The target: a staggering 1000 miles per hour - that’s 1600km/h in metricspeak.

Last week that ambition came closer at the Bloodhound SSC (supersonic car) workshop, with the first matching of the rocket section to the car chassis and the announcement that the vehicle would be tested at Newbury airport in August, hopefully reaching up to 320km/h in what the team describes as a “low speed” test run.

In engineering terms, keeping the Bloodhound on the ground is an enormous challenge, as it will hit 1600km/h in 55 seconds thanks to its unique combination of a Eurofighter jet engine and a cluster of Nammo hybrid space rockets. This hybrid engine (it uses a cleaner form of rocket oxidiser than most spacecraft) will produce in the region of 100 000kW - 11 times the power output of the entire Formula One grid. There's even a 405kW Jaguar engine just to run the rocket's fuel pump.

“More people have driven on the surface of the Moon than have driven at supersonic speed on Earth,” said Chapman. “Travelling beyond 1200km/h is really the 'here be dragons' part of the map.”

MOVING 18 500 TONS OF STONE - BY HAND

Later this year the team will set up camp at Hakskeen Pan for three months, where over the past five years 300 local workers have been removing 18 500 tons of stone by hand from the dried-up lake-bed track. It's now ready, but at first the team will “only” be aiming for 1280km/h and a new record. It will then return in 2016 to push on to 1600km/h by adding two extra rocket engines to the car.

By then the project will have cost close to £40 million (R720 million) but, despite the talk of thrust, power and speed, the engineers and scientists behind the Bloodhound say it isn't just about going fast.

“Going fast is not our number one job on this project,” said Wing Commander Andy Green. “In fact our number one job is inspiring the next generation of engineers, scientists and mathematicians.”

Green, 53, will be trying to break his own record of 1221km/h, set in Richard Noble's Thrust SSC in 1997. Nearly 20 years later the world has changed so much that even a Cold War-era jet fighter pilot knows he has to be environmentally and socially aware.

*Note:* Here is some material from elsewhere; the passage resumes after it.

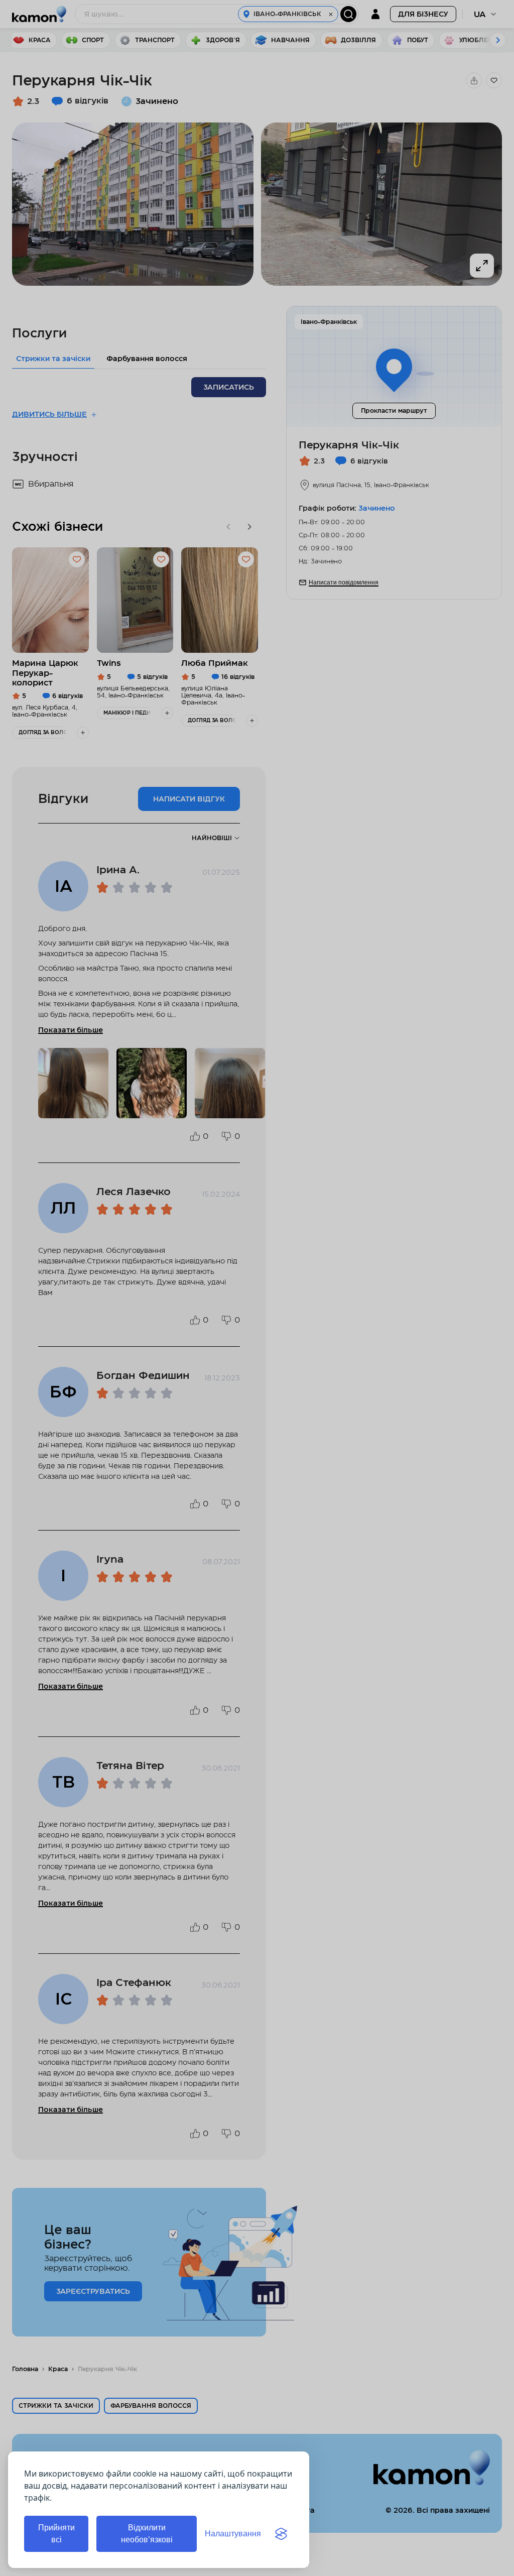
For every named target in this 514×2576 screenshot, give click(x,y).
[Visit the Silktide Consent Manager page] (281, 2534)
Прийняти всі (56, 2533)
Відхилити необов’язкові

“It's the young people we inspire who are going to go on and build the new green technologies of the future,” he added. “It's just that you won't get a 10-year-old excited about a wind turbine - but you will get them excited about a land speed record.”

Land speed racing might be the oldest form of motorsport, but Wing Commander Green and chief engineer Mark Chapman know that speed isn't everything. That's why, they stress, the project aims to visit 6000 schools, provide learning materials, run a model rocket car competition and reach as many as 8.5 million children by 2018.

Chapman said: “We know this project, which was launched in 2008 as Lehman Brothers was collapsing, would have never got off the ground and attracted sponsors, if it had just been about speed.

“It has to be about inspiring the boys and girls of today to become the engineers of the future.”